Dalam sanadnya terdapat rawi tertuduh dusta yaitu Abu Syaibah/Ibrohim bin Utsman (matrukul hadits).
Hadits Aisyah diatas tidak bertentangan dengan hadits Ibnu Abbas yang menyebutkan shalat Rasulullah sebanyak 13 raka’at, karena kelebihan 2 raka’at darinya bukan bagian qiyamullail yang pokok melainkan shalat sunat ba’da Isya, atau shalat sunat fajar atau shalat sunat khofifatain yang dilaksanakan beriringan dengannya, sebagaimana disebutkan dalam hadits berikut:
عَنْ عَبْدِ اللهِ بْنِ أَبِي لَبِيدٍ، سَمِعَ أَبَا سَلَمَةَ، قَالَ: أَتَيْتُ عَائِشَةَ، فَقُلْتُ: أَيْ أُمّهْ أَخْبِرِينِي عَنْ صَلَاةِ رَسُولِ اللهِ صَلَّى اللهُ عَلَيْهِ وَسَلَّمَ، فَقَالَتْ: «كَانَتْ صَلَاتُهُ فِي شَهْرِ رَمَضَانَ وَغَيْرِهِ ثَلَاثَ عَشْرَةَ رَكْعَةً بِاللَّيْلِ، مِنْهَا رَكْعَتَا الْفَجْرِ» (رواه مسلم 738)
_Dari Abdullah bin Abu Labid ia mendengar Abu Salamah, katanya; Aku pernah menemui 'Aisyah seraya berkata; "Wahai bunda, beritahukanlah kepadaku tentang shalat (malam) Rasulullah shallallahu 'alaihi wasallam!" Dia menjawab; "Beliau biasa mengerjakan shalat (malam) baik dibulan Ramadhan atau selainnya sebanyak tiga belas rakaat, termasuk dua rakaat fajar."_ (HR. Muslim 738)
عَنْ زَيْدِ بْنِ خَالِدٍ الْجُهَنِيِّ، أَنَّهُ قَالَ: لَأَرْمُقَنَّ صَلَاةَ رَسُولِ اللَّهِ صَلَّى اللهُ عَلَيْهِ وَسَلَّمَ اللَّيْلَةَ، " فَصَلَّى رَكْعَتَيْنِ خَفِيفَتَيْنِ، ثُمَّ صَلَّى رَكْعَتَيْنِ، طَوِيلَتَيْنِ، طَوِيلَتَيْنِ، طَوِيلَتَيْنِ، ثُمَّ صَلَّى رَكْعَتَيْنِ وَهُمَا دُونَ اللَّتَيْنِ قَبْلَهُمَا، ثُمَّ صَلَّى رَكْعَتَيْنِ وَهُمَا دُونَ اللَّتَيْنِ قَبْلَهُمَا، ثُمَّ صَلَّى رَكْعَتَيْنِ وَهُمَا دُونَ اللَّتَيْنِ قَبْلَهُمَا، ثُمَّ صَلَّى رَكْعَتَيْنِ وَهُمَا دُونَ اللَّتَيْنِ قَبْلَهُمَا، ثُمَّ أَوْتَرَ، فَذَلِكَ ثَلَاثَ عَشْرَةَ رَكْعَةً " (رواه مسلم 765)
_Dari Zaid bin Khalid Al-Juhani bahwa ia berkata; Saya benar-benar akan memperhatikan shalat Rasulullah shallallahu 'alaihi wasallam pada malam ini. (Maka saya melihat) beliau shalat dua raka'at ringan.

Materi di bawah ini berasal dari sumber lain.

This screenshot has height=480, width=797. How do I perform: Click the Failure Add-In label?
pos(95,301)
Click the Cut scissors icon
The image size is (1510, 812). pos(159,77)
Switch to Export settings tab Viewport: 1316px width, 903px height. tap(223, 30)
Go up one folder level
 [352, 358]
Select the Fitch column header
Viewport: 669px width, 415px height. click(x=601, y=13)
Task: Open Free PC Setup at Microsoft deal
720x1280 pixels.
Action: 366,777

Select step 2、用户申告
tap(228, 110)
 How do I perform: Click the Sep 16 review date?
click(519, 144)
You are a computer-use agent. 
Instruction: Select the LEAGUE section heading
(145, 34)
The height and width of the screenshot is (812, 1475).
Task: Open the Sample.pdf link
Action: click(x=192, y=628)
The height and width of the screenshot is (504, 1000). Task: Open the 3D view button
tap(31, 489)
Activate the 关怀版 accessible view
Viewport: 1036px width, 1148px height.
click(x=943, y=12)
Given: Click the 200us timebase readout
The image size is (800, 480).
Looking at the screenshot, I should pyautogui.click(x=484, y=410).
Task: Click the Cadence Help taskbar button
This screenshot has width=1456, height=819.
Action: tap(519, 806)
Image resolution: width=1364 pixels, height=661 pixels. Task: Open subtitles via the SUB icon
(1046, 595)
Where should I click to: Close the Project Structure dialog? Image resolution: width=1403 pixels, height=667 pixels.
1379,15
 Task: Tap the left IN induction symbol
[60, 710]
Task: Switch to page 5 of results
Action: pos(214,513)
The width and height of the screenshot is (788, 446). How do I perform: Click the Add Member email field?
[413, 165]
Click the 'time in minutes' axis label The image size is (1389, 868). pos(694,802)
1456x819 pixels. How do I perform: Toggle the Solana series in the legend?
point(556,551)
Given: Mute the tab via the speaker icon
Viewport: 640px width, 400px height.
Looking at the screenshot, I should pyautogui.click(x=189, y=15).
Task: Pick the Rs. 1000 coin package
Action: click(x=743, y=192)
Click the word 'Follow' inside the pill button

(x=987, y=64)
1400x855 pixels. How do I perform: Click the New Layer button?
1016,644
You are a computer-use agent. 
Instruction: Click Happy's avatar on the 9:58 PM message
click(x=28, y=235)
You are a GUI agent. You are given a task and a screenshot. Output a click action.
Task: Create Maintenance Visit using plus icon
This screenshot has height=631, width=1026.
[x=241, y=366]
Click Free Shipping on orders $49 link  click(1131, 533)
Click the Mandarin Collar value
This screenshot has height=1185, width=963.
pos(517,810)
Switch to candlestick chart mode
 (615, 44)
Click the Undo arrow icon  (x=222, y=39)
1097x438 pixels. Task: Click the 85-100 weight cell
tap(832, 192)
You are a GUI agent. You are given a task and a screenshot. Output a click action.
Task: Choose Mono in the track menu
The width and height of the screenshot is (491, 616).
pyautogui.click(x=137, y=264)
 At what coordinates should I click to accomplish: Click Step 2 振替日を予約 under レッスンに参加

Kemudian beliau shalat dua raka'at yang sangat panjang. Kemudian beliau shalat dua raka'at lagi selain dua raka'at sebelumnya. Kemudian beliau shalat dua raka'at lagi selain dua raka'at sebelumnya. Kemudian beliau shalat lagi selain dua raka'at sebelumnya. Kemudian beliau shalat dua raka'at lagi selain dua raka'at sebelumnya. Dan sesudah itu beliau shalat witir, hingga bilangan semua raka'atnya adalah tiga belas raka'at._ (HR. Muslim 765)
Hadits Aisyah diatas secara implisit menjadi taqyid bagi hadits-hadits umum yang menganjurkan shalat qiyamullail dengan tidak menyebutkan jumlah raka’atnya. Semisal hadits Ibnu Umar:
عَنْ عَبْدِ اللَّهِ بْنِ عُمَرَ، قَالَ: سَأَلَ رَجُلٌ النَّبِيَّ صَلَّى اللهُ عَلَيْهِ وَسَلَّمَ وَهُوَ عَلَى المِنْبَرِ، مَا تَرَى فِي صَلاَةِ اللَّيْلِ، قَالَ: «مَثْنَى مَثْنَى، فَإِذَا خَشِيَ الصُّبْحَ صَلَّى وَاحِدَةً، فَأَوْتَرَتْ لَهُ مَا صَلَّى» وَإِنَّهُ كَانَ يَقُولُ: اجْعَلُوا آخِرَ صَلاَتِكُمْ وِتْرًا، فَإِنَّ النَّبِيَّ صَلَّى اللهُ عَلَيْهِ وَسَلَّمَ أَمَرَ بِهِ
_Dari 'Abdullah bin 'Umar berkata, "Seorang laki-laki bertanya kepada Nabi shallallahu 'alaihi wasallam yang pada saat itu sedang di atas mimbar, "Bagaimana cara shalat malam?" Beliau menjawab: "Dua rakaat dua rakaat. Apabila dikhawatirkan masuk shubuh, maka shalatlah satu rakaat sebagai witir (penutup) bagi shalatnya sebelumnya." Ibnu 'Umar berkata, "Jadikanlah witir sebagai shalat terakhir kalian, karena Nabi shallallahu 'alaihi wasallam memerintahkan hal yang demikian."_ (HR. Bukhari 472)
Demikian uraian singkat mengapa tarawih harus 11 Raka’at ? Jika saja boleh dan baik melebihi 11 raka’at, tentu Nabi saw akan melaksanakannya meskipun satu kali saja serta para shahabat beliau akan menceriterakannya kepada kita dalam hadits yang shahih. Sunnah yang mana lagi yang lebih baik dari Sunnah Nabi saw ??? Wallahu A’lam.